(Collected data entries)
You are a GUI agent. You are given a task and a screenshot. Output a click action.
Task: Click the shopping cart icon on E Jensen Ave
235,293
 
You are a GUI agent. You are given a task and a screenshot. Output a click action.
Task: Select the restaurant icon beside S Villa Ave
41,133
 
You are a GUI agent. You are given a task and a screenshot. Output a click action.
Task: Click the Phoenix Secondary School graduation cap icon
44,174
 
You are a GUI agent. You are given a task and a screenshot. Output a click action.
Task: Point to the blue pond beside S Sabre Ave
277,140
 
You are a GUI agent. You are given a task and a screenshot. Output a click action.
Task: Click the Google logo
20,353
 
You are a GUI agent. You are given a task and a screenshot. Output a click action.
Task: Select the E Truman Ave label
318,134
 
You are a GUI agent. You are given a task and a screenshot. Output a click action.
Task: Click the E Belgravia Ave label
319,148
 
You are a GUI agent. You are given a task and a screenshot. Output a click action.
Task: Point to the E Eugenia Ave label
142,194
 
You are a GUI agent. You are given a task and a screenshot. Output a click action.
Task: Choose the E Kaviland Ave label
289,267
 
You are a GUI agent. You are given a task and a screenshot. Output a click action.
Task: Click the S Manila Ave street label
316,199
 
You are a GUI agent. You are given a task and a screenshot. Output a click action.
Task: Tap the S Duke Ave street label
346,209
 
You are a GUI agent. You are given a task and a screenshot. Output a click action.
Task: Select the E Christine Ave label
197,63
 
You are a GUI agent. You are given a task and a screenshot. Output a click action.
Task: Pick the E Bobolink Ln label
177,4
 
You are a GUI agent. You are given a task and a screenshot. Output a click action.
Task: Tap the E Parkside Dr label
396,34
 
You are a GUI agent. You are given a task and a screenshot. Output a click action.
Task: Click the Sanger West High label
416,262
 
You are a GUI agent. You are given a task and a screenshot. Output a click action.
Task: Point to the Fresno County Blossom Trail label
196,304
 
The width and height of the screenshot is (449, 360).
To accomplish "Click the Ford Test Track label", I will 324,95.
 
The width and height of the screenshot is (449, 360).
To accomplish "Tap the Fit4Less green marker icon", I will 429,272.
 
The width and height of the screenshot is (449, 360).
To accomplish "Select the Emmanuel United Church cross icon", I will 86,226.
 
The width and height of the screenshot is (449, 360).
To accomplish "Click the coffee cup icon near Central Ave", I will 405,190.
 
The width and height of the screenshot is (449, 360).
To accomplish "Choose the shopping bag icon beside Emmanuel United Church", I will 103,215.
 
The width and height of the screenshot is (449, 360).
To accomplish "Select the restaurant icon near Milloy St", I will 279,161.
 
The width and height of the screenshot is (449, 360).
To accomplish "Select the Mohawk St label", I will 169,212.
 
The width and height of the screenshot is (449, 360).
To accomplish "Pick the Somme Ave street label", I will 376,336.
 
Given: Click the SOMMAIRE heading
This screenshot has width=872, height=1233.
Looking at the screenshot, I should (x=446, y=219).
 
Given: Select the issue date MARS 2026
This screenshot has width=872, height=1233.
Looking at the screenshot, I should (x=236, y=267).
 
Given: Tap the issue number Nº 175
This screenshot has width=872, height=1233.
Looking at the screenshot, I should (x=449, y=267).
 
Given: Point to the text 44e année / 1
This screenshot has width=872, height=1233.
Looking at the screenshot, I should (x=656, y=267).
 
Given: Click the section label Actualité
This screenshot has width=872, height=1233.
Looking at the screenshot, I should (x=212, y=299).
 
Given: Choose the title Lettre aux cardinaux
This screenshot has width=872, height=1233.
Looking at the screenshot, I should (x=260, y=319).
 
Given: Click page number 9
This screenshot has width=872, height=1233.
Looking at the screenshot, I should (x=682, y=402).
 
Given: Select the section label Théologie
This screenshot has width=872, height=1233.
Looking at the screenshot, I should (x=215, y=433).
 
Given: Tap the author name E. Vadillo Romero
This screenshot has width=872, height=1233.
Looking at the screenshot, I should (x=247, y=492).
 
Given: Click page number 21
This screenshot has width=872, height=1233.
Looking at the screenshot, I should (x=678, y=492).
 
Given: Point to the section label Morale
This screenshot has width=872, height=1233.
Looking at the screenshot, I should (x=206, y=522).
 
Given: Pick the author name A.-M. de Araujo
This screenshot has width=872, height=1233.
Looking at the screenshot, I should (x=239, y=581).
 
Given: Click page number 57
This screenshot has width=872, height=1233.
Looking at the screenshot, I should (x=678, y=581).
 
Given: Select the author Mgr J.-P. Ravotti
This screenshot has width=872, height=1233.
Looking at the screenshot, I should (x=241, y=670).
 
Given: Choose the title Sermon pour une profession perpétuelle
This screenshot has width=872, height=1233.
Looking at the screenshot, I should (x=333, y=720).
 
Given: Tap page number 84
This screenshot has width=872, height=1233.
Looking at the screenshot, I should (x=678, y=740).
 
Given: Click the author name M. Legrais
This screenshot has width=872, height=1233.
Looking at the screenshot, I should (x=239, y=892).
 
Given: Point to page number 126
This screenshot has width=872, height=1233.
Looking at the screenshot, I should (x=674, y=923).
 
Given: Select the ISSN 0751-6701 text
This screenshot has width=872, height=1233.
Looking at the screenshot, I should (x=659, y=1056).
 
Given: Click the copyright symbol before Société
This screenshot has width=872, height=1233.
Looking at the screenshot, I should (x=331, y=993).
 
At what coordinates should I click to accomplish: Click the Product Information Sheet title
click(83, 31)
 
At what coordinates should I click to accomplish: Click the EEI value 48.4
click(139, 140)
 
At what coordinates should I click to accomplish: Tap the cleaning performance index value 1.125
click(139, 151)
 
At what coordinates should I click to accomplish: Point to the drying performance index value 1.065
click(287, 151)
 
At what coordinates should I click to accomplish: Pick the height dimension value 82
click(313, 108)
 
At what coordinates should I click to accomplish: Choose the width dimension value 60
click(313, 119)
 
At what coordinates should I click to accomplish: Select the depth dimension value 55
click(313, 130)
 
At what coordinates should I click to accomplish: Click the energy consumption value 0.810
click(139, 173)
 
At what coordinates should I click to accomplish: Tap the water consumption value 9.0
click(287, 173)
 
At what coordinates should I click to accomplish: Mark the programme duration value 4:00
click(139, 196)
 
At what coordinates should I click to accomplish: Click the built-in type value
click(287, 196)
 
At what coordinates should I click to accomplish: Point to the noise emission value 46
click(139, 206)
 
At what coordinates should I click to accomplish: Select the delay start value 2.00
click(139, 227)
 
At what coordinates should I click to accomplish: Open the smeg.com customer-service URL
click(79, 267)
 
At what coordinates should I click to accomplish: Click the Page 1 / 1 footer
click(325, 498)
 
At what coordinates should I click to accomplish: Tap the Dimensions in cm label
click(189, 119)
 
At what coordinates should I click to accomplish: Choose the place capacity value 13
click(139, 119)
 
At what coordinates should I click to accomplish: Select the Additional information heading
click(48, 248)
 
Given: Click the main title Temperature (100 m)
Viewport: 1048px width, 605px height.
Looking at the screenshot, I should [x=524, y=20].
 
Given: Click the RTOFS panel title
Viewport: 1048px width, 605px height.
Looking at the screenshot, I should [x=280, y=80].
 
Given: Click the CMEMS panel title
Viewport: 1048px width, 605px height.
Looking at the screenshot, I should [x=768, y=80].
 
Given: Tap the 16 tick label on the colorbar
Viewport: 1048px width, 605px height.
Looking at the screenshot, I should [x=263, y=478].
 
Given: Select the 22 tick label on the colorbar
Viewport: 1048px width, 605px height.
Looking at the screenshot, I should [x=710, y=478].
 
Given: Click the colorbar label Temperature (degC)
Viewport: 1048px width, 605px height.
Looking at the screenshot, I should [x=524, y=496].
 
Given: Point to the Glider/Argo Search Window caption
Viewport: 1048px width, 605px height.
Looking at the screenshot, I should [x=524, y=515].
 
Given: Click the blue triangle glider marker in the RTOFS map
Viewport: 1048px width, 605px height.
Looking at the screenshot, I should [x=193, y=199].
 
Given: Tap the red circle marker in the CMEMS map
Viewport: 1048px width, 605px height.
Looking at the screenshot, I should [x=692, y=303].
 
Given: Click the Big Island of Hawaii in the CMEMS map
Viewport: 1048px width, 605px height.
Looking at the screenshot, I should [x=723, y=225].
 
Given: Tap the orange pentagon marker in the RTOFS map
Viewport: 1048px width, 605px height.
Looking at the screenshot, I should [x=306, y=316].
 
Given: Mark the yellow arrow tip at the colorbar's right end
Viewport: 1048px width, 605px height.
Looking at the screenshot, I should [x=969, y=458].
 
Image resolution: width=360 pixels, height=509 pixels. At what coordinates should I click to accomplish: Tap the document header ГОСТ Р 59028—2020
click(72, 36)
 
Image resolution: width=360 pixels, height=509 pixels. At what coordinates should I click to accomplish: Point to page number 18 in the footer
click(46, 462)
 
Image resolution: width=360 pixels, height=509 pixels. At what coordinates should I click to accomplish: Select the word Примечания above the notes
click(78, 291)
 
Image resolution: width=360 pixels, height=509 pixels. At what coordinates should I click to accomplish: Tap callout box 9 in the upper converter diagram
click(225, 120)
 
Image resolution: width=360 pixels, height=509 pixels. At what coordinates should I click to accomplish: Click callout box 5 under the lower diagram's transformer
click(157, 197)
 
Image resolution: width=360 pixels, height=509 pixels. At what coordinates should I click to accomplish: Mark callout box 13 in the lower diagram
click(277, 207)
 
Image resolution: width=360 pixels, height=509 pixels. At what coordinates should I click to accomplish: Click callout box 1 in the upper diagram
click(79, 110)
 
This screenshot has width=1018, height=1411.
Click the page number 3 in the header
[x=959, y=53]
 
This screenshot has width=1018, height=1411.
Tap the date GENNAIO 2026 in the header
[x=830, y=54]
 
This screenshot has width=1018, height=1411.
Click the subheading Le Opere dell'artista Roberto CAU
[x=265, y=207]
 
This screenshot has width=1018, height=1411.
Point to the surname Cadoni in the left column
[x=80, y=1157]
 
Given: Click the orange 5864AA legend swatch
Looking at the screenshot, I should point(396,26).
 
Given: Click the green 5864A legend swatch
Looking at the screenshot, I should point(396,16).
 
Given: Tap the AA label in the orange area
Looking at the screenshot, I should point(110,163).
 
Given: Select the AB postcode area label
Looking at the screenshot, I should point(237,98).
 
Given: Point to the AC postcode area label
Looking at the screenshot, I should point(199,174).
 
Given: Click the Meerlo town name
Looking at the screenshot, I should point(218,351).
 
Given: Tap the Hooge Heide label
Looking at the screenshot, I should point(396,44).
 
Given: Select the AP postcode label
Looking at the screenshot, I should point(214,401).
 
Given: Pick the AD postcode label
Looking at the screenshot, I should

» Task requirements
Copy the lines from the one containing "dimension value 60" through the one containing "click(313, 130)", inclusive, substituting "measurement" for every occurrence of "dimension" and leaving all else unchanged.

» Output
At what coordinates should I click to accomplish: Choose the width measurement value 60
click(313, 119)
 
At what coordinates should I click to accomplish: Select the depth measurement value 55
click(313, 130)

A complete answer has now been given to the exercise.